神野大地が3つの取り組みで成果。MGC本番へ自信を確信に変えた (4ページ目)

  • 佐藤俊●文 text by Sato Shun
  • photo by Sato Shun

 そんな過酷な環境のなか、神野は3位(63分46秒)でゴールした。1位はジョセフ・ラジニ・レメティキ(拓殖大)で、2位の早川翼(トヨタ自動車)に最後は競り負けてしまったが、今回のテーマのひとつであったMGCファイナリストたちには勝った。

「優勝を目標にしていたので、達成できなかったことは満足いかないですが、MGCに出場するメンバーのなかではトップで走ることができましたし、この暑さでも大きく崩れることなく結果を出せたのは自信になりました。先週の深川での1万mと今回のハーフ、ともに自分のなかではまずまず満足できるレースができた。成果を上げられたということは、新しい取り組みは間違っていないということ。その確認ができたので、いいレースだったと思います」

 わずか4名だがMGCのファイナリストに勝ったことは大事なことだし、なにより神野の走りを印象づけることができたのは大きかった。また、MGC本番は暑くなる可能性があり、この暑さを経験できたことも有益だった。

 とはいえ、3つの取り組みを含め、すべてが100%うまくいっているわけではない。

 士別ハーフでは、最後の直線で早川に競り負けた。MGCでも足が疲れているなか、最後は壮絶な競り合いになる可能性がある。マラソンの後半は足が消耗し、スピードもキレも望めないなか、強さが求められる。ラストを意識した練習も必要になるだろうが、ただフォーム改造が順調に進めば、楽に今のスピードを維持して走ることができる。そうなると足を残せるため、ラストの勝負で優位に立つことができる。

 フォームづくりは、ケニアでさらに進化させていくことになるだろう。そのためには、もう少し時間が必要だ。

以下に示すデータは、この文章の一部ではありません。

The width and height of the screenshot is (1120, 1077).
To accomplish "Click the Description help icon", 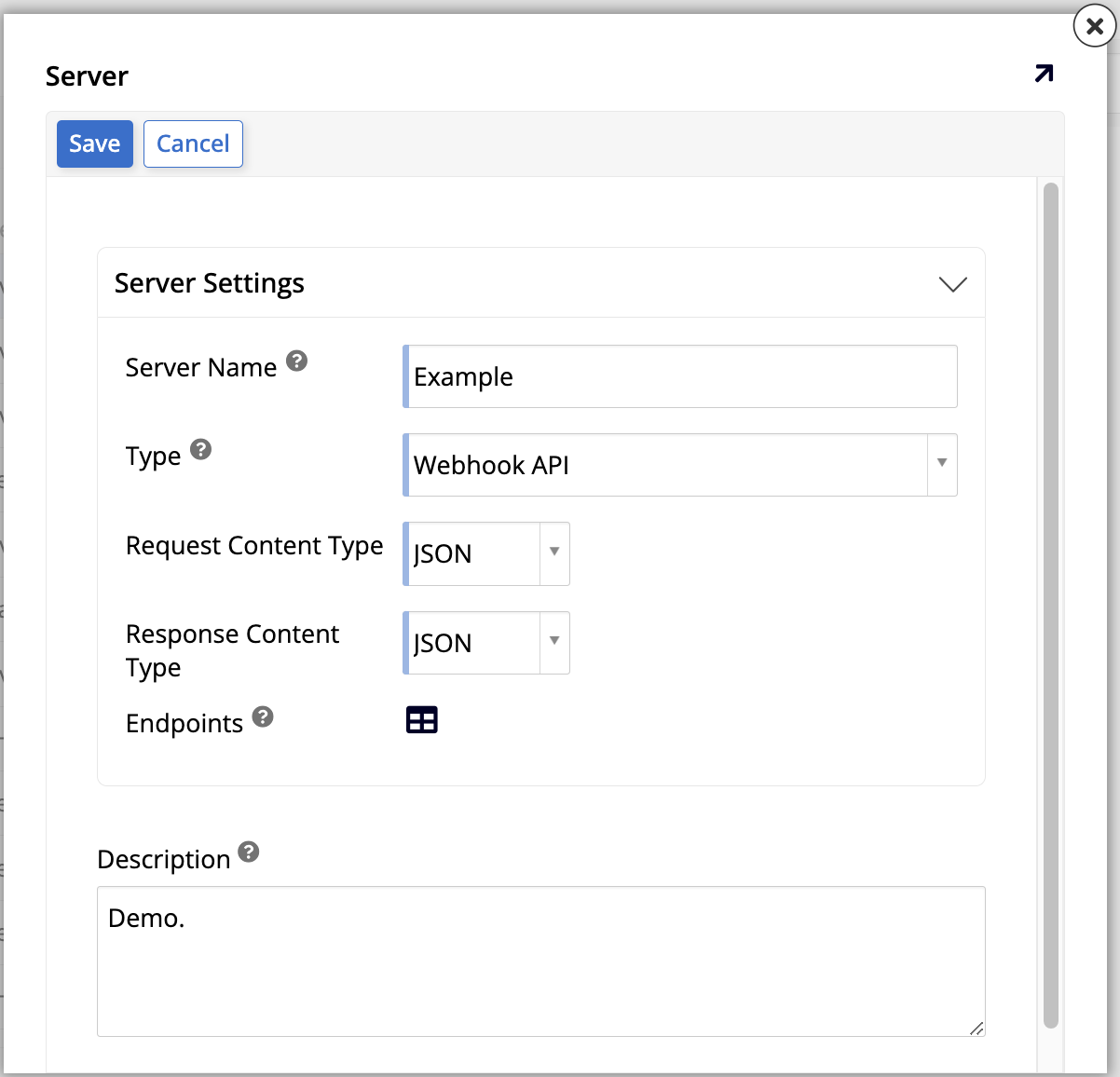I will 247,851.
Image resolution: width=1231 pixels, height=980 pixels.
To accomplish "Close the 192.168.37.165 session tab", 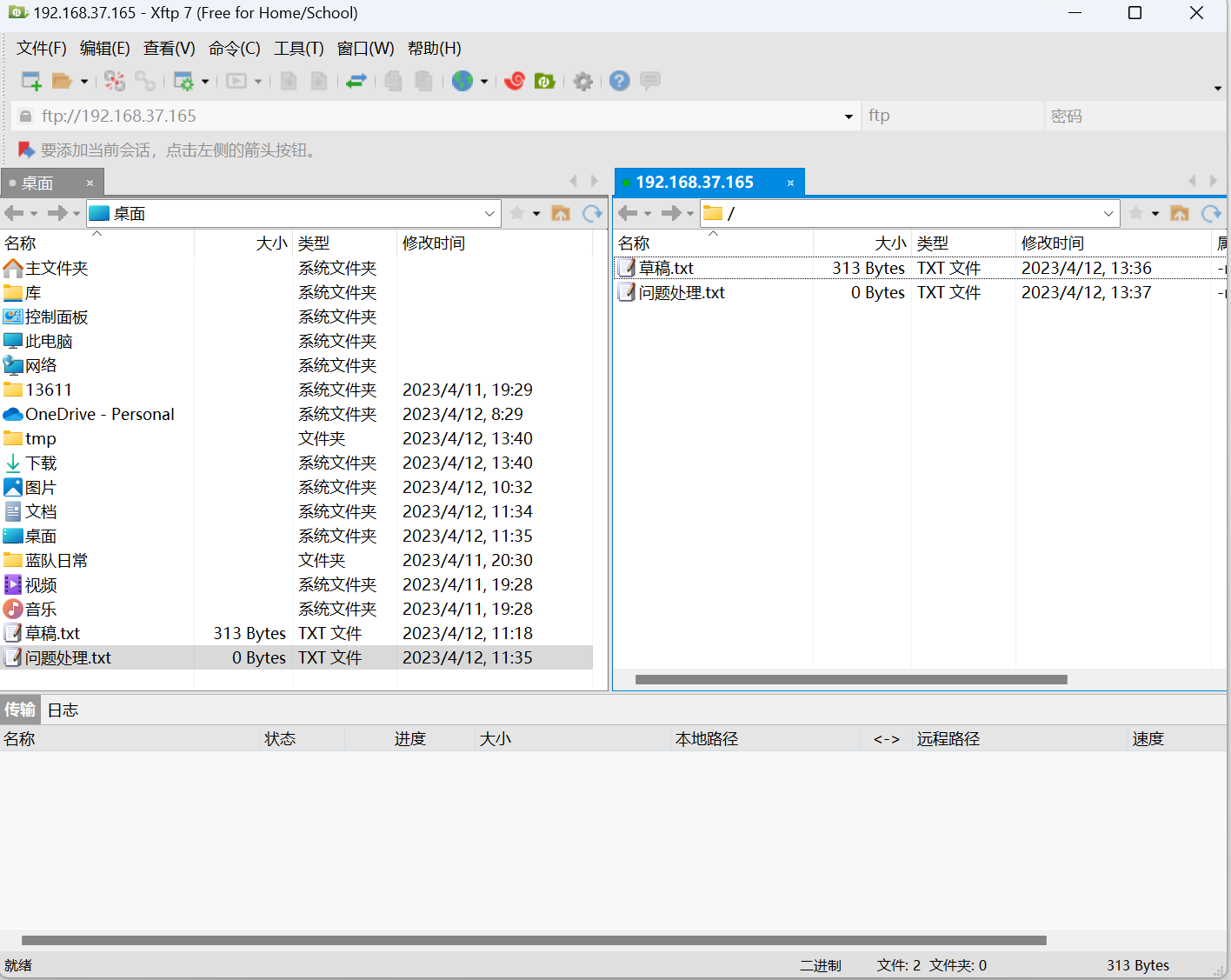I will (790, 183).
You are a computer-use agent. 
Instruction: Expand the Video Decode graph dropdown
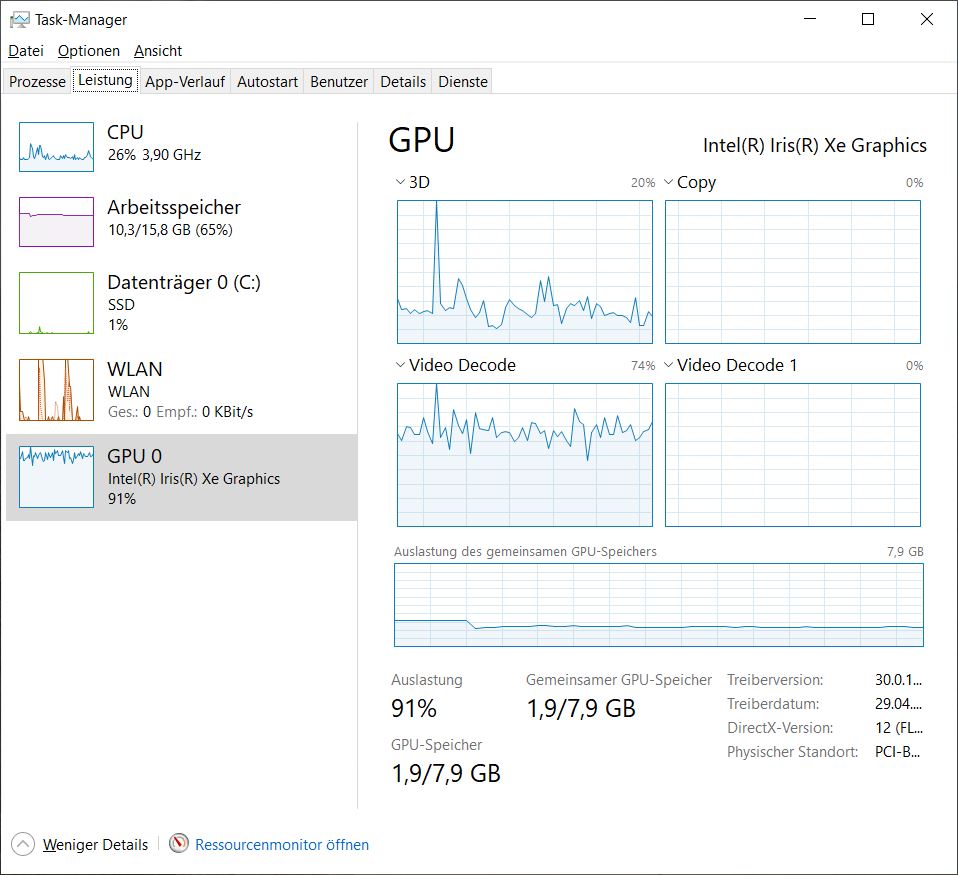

「新たな取り組みでやっていることは、現状、目一杯です。まだ100%実現できていないので、少しでも近づけていけるようにやっていかないといけない。教えてもらったことをすぐ実践し、すぐ動きに変えられる人もいるけど、僕は筋肉がつくのが遅いし、センスがないので人よりも時間が必要なんです」

 そう自虐的に語る神野だが、そのセンスのなさを補うのが努力だ。神野は練習を地道に積み重ねられる才能がある。ケニアではすべてを100%にするため、時間が費やされることになる。